For over half an hour, he engaged me in an emotionally charged rhetorical lecture laced with isms.  He talked about Kufuor’s government having “the worst” human rights record.  “Look at the killings in the north,” he said.  “Every day, they are importing arms into this country.  They keep harassing and killing people.  And they keep feeding the public with lies, pure lies.” 

He talked about Ghana allowing America to establish a military base in Ghana when, according to him, Nigeria balked at a similar idea. 

“Chief, I like your country.  Nigerians won’t take any bullshit from any country.  You can’t mess Nigeria around.  It is not the same with these people in power.” 

At a point, his eyes bulge and it is as if he is going to charge at me.  But then, he slows down and apologizes for his heated behaviour.  He kept calling me Chief, believing that the best way to honour a Nigerian is to call him Chief. 

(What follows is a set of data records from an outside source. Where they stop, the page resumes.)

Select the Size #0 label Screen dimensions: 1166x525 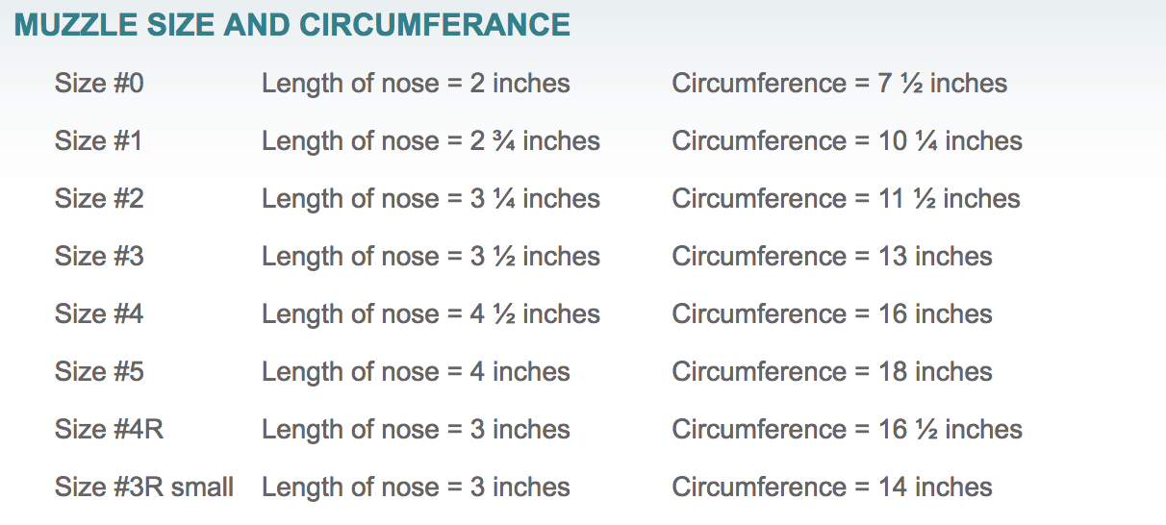point(99,84)
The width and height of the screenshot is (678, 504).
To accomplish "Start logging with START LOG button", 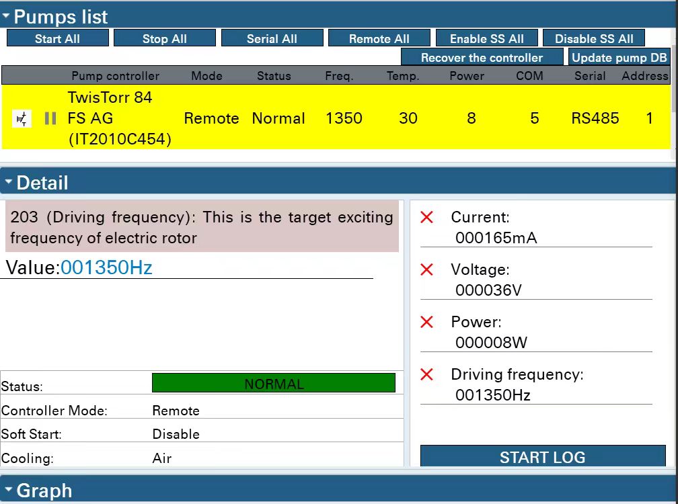I will [542, 457].
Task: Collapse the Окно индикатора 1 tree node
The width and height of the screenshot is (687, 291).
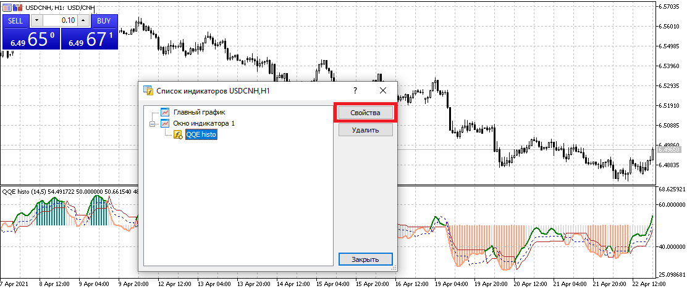Action: click(x=152, y=124)
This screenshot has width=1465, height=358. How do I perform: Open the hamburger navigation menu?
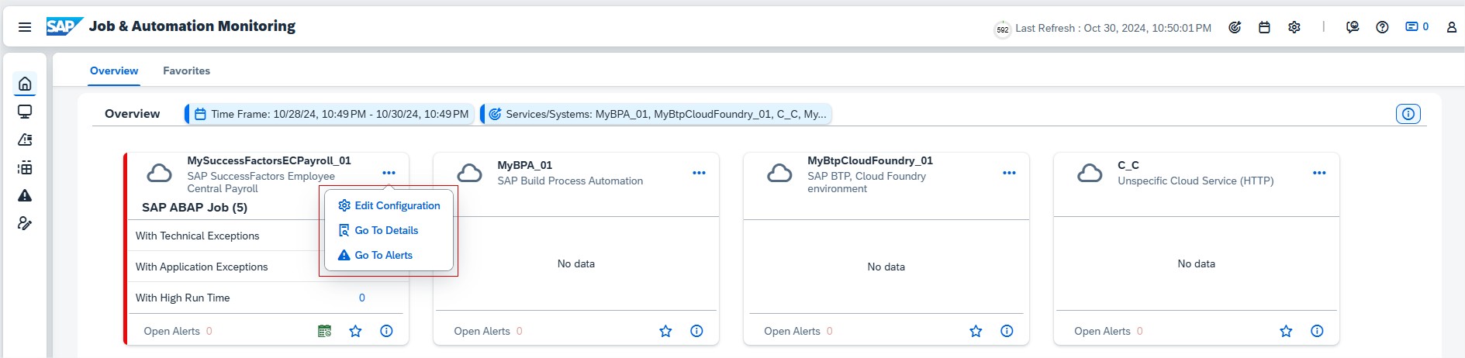point(25,27)
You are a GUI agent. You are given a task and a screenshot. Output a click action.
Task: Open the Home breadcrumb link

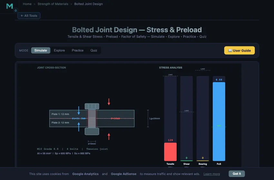tap(27, 4)
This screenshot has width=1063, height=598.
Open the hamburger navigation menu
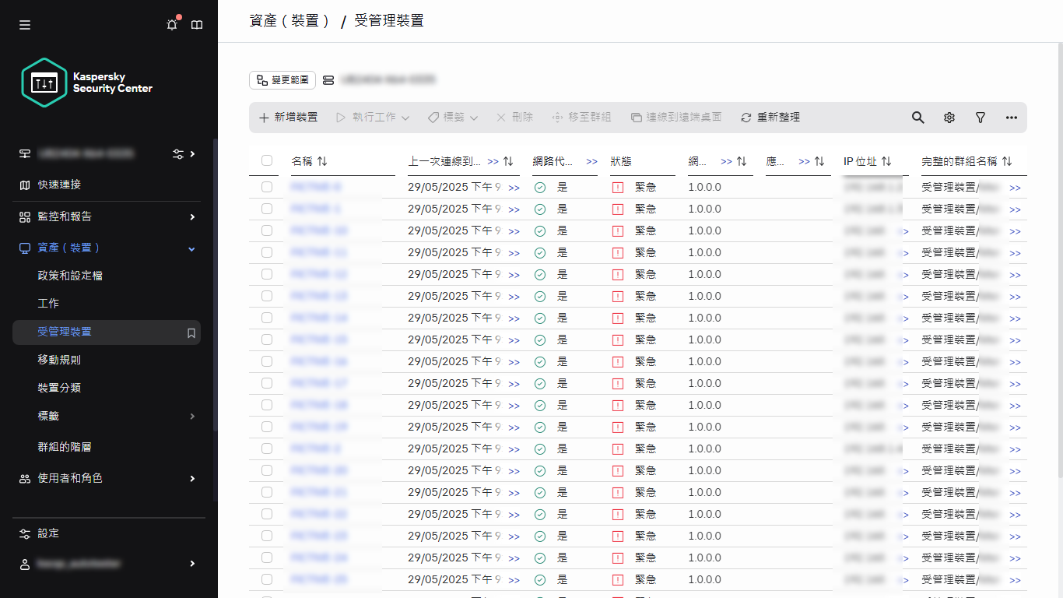pos(24,24)
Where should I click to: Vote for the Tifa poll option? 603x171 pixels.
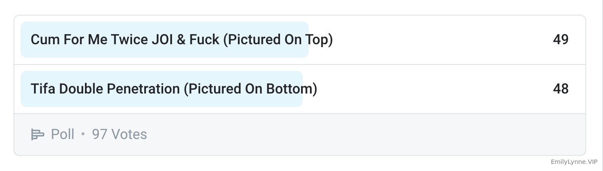[x=173, y=89]
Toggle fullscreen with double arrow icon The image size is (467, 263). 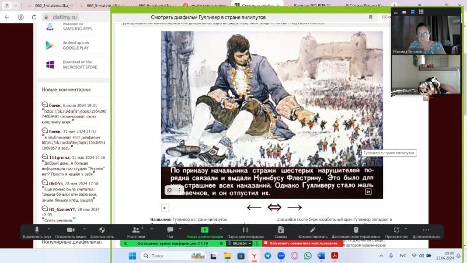coord(274,207)
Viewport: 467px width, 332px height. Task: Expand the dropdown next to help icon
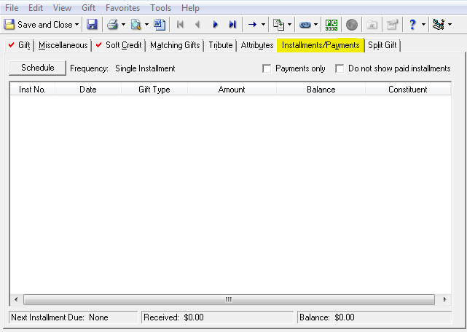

“Chief, I am not angry at you,” he says apologetically.  “You might think I am angry but that is me.  I am only angry at these people who are deceiving our people.  If you can’t make Ghana better, at least, leave it the way you found it.  Soon, we shall expose all their lies.”

As he talked, my own temperature was rising too and I was sweating, courtesy of my malaria.  Rawlings perceived I wasn’t feeling fine.  And he asked after my health. 

“Are you asthmatic?” he asked, and I replied no.  “Well, I want you to cultivate the habit of eating garlic daily.  It would keep you healthy.”  I thanked “Dr.” J.J. Rawlings for his prescription and gave him two of the books I co-wrote with Dimgba Igwe.  One of the books is titled 50 NIGERIA’S CORPORATE STRATEGISTS—Top CEOs Share Their Experiences Managing Companies in Nigeria. 

So sad that J.J. Rawlings—popularly called “Junior Jesus”—is dead.  And won’t rise from the dead in three days’ time!